2) Moroso. In show-room affida l’allestimento/installazione a due giovani artisti: Francesco Simeti e Andrea Sala. L’insieme è meno spettacolare ma il segno – natura Vs artificio – è ugualmente poetico. Tra le novità che segnano il passo, Paper Planes by Doshi Levien (+ Swarovski). Fonte primaria: un foglio di carta millimetrata + controllato uso del cristallo + segno grafico contemporaneo. Leggera ma strutturata: bellissimo progetto.
3) Marsotto. Materiale VS processo VS prodotto. Esperimento riuscito. Ponte by James Irvine + Sultan Chair by Konstantin Grcic.
4) Flos. Lo scorso era Miniteca, quest’anno è Untitled, specchio a doppia funzione. L’autore: l’art/designer israeliano Ron Gilad.
5) Molteni & C. Semaforo verde per Double by Arik Levy. Misuratissimo.

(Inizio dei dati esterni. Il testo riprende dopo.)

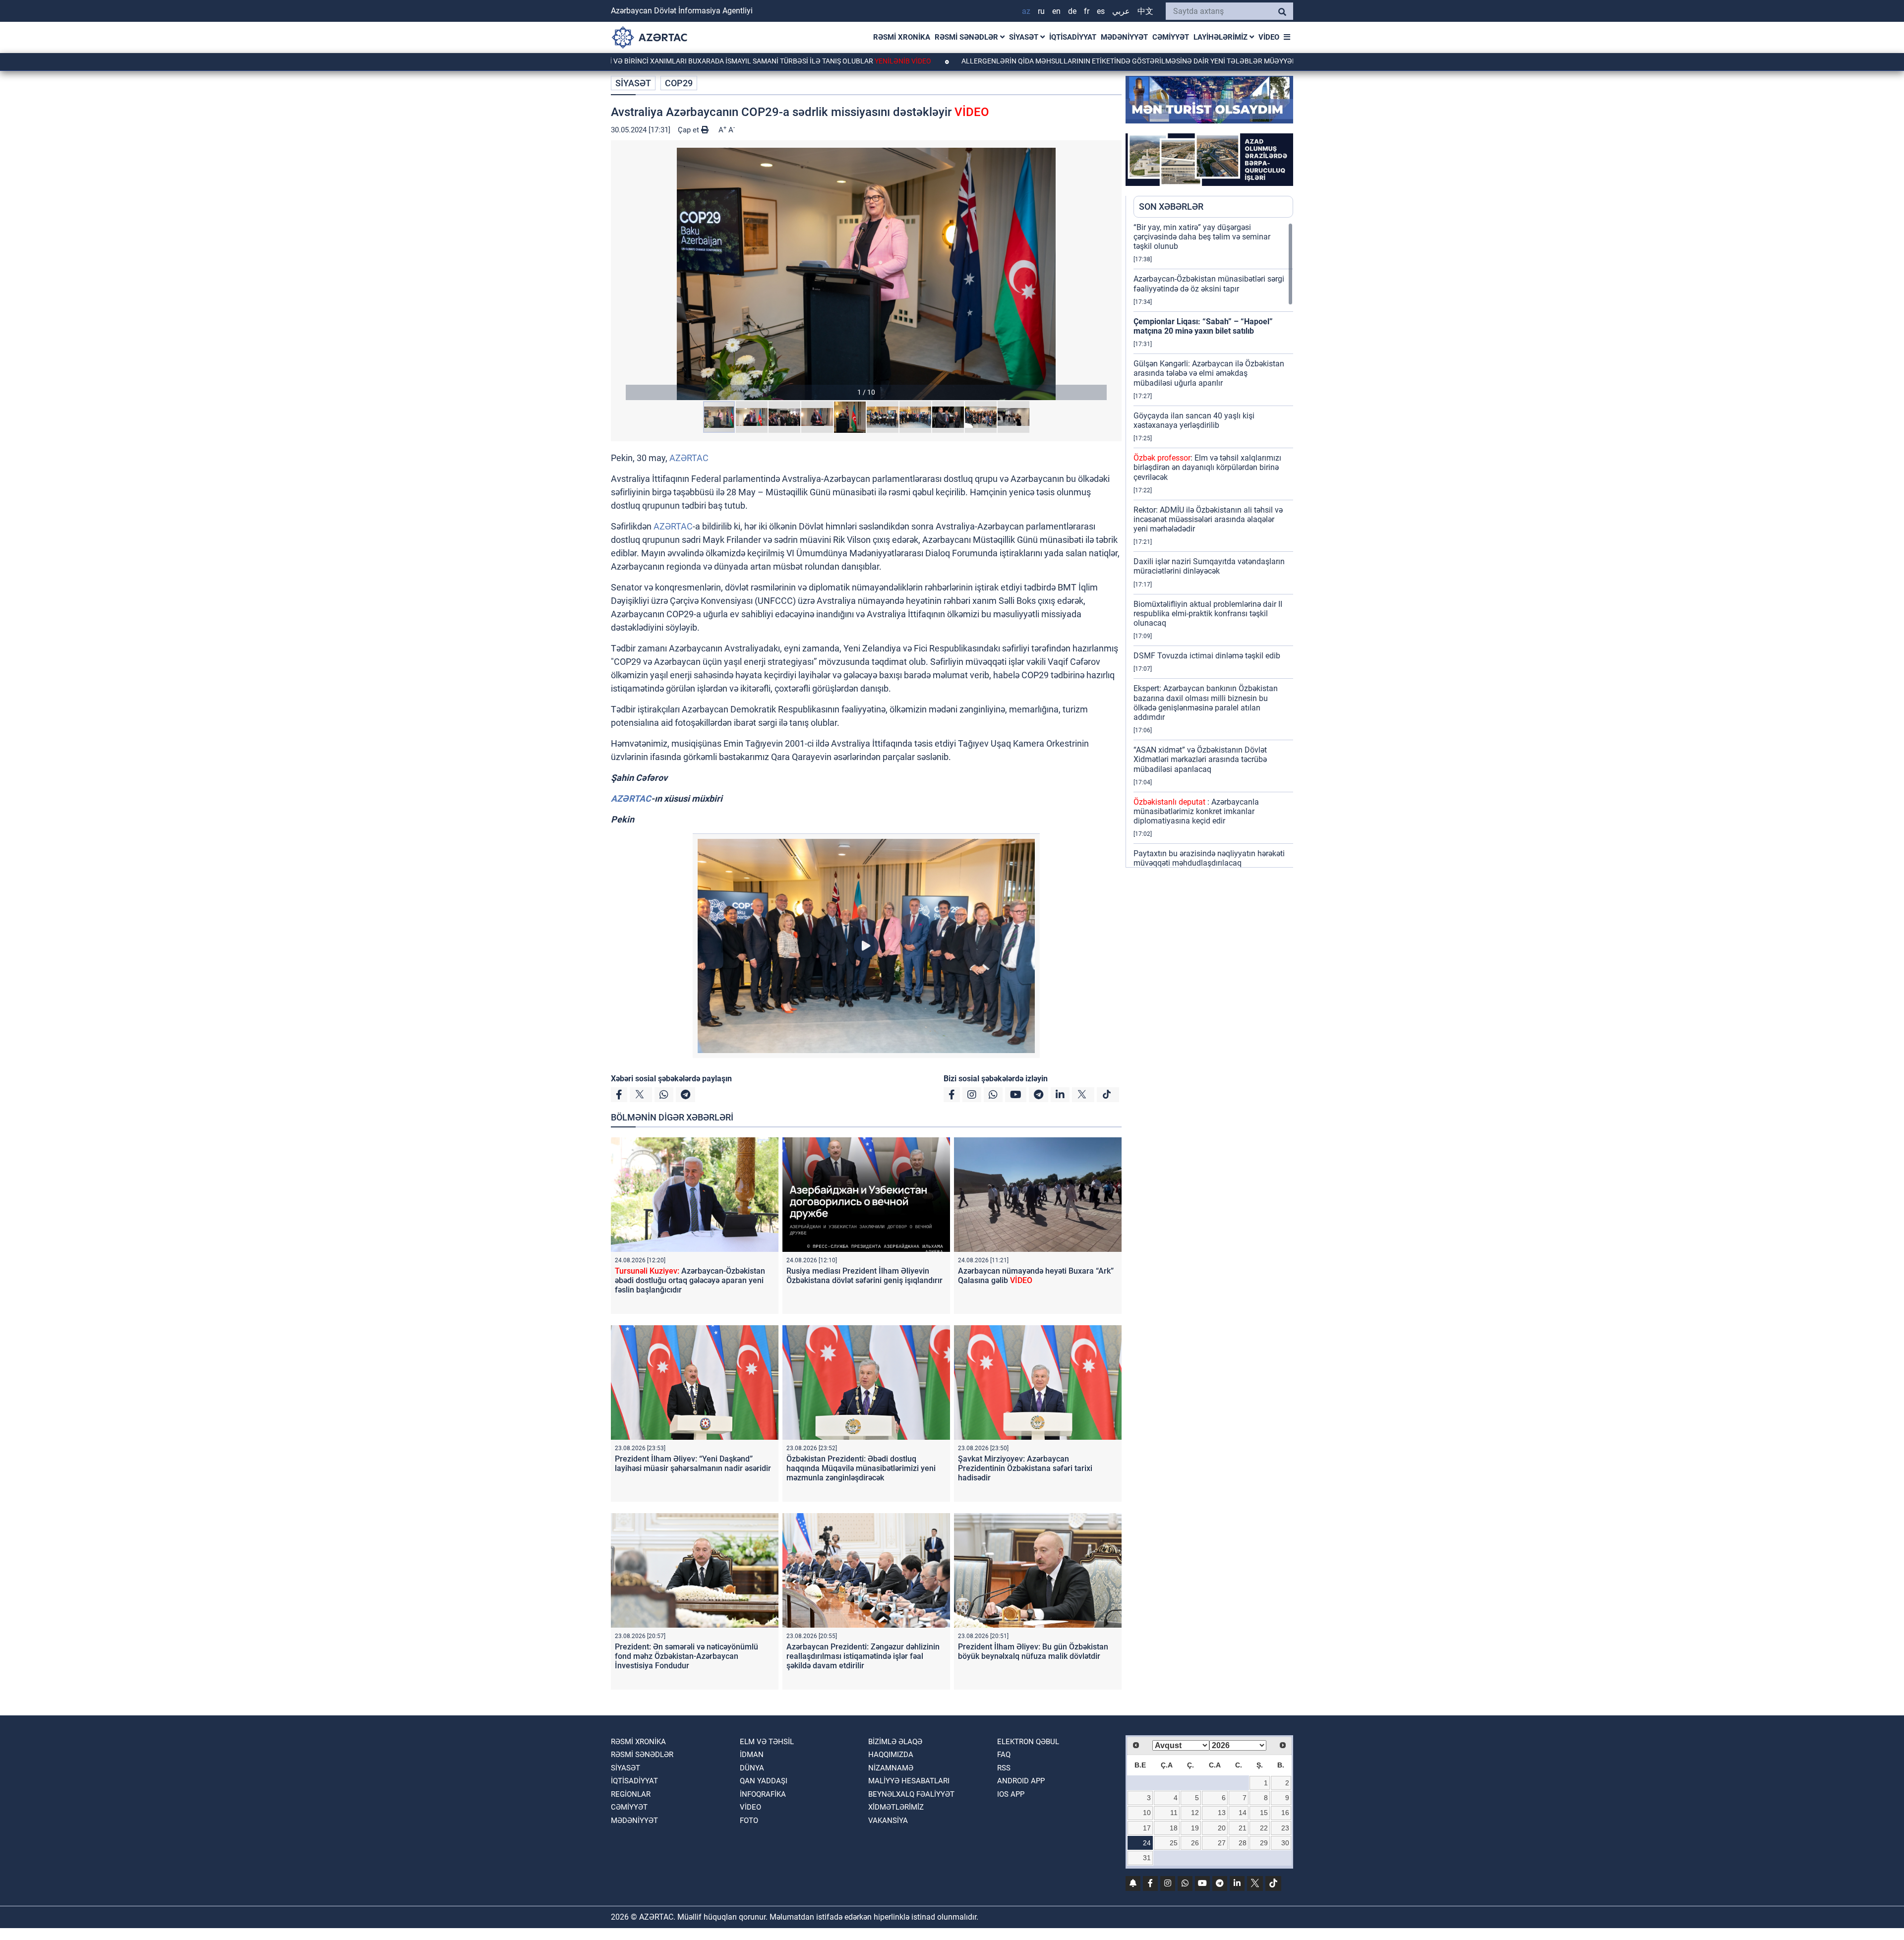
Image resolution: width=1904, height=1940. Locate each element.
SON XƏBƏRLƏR (1171, 206)
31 (1147, 1858)
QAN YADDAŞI (763, 1780)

6) Thonet. Europa chiama Giappone. E ariecco Naoto Fukasawa con la serie 130. Rigore “tedesco” + rigore Japan + una concessione al colore. I mercati chiedono, l’industria si ingegna.
7) Magis. In iperproduzione con più di un progetto interessante. Ma soprattutto l’ardore di chiamare Thomas Heatherwick con Spun.